May 23, 2024

Nasdaq Proposes Phase-In and Cure Period Changes and Clarifications

Yesterday, the SEC posted this notice & request for comment for a proposed Nasdaq rule change that would amend Rules 5605, 5615 and 5810 to make the following (and other non-substantive) changes:

– Clarify and modify the phase-in schedules to the independent director and committee requirements for IPOs by amending Rule 5615:

  • To include the text of the phase-in provisions of SEC Rule 10A-3 regarding the number of independent audit committee members required post-IPO (rather than simply referencing the rule)
  • To provide that companies may also phase in compliance with the three-member requirement for audit committees on a schedule that tracks Rule 10A-3 (i.e., at least one member by the listing date, at least two members within 90 days and at least three members within one year)
  • To allow companies to comply with the requirement to have one independent director on the compensation and nominations committees by appointing such director by the earlier of the date the IPO closes or five business days from the listing date (to avoid conflicting with a common practice of holding a meeting to appoint additional independent directors shortly after the listing date but prior to closing)

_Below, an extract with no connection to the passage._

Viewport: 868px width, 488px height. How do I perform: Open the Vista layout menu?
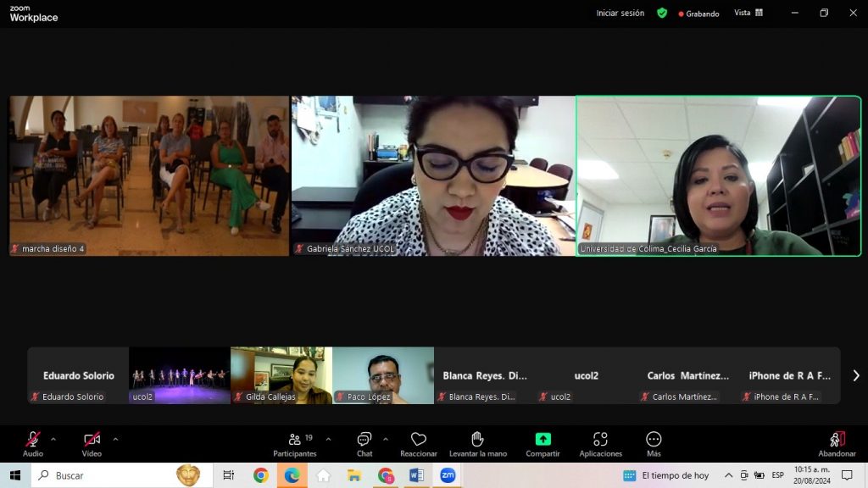(x=748, y=13)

– Clarify and/or modify certain phase-in periods for companies emerging from bankruptcy, transferring from national securities exchanges, listing securities previously registered under Section 12(g), listing in connection with a carve-out or spin-off transaction or ceasing to qualify as a foreign private issuer or controlled company

– Codify its current positions that:

  • A company relying on the applicable phase-in period is not eligible for a cure period immediately following the expiration of the phase-in period unless it complied with the applicable audit committee, compensation committee or majority independent board requirement during the phase-in period but fell out of compliance, and
  • If a company demonstrated compliance but subsequently fell out of compliance before the end of the phase-in period, the cure period is calculated based on the event that caused the non-compliance (not the end of the phase-in period)


– Amend Rule 5810 to describe cure period procedures if a company fails to meet the compensation committee composition requirement due to one vacancy or one member ceasing to be independent: Nasdaq will notify the company and the company must cure by the earlier of its next annual meeting or one-year from the event (with a minimum of 180 days if the annual meeting is held sooner)

The SEC is seeking comments on the proposal.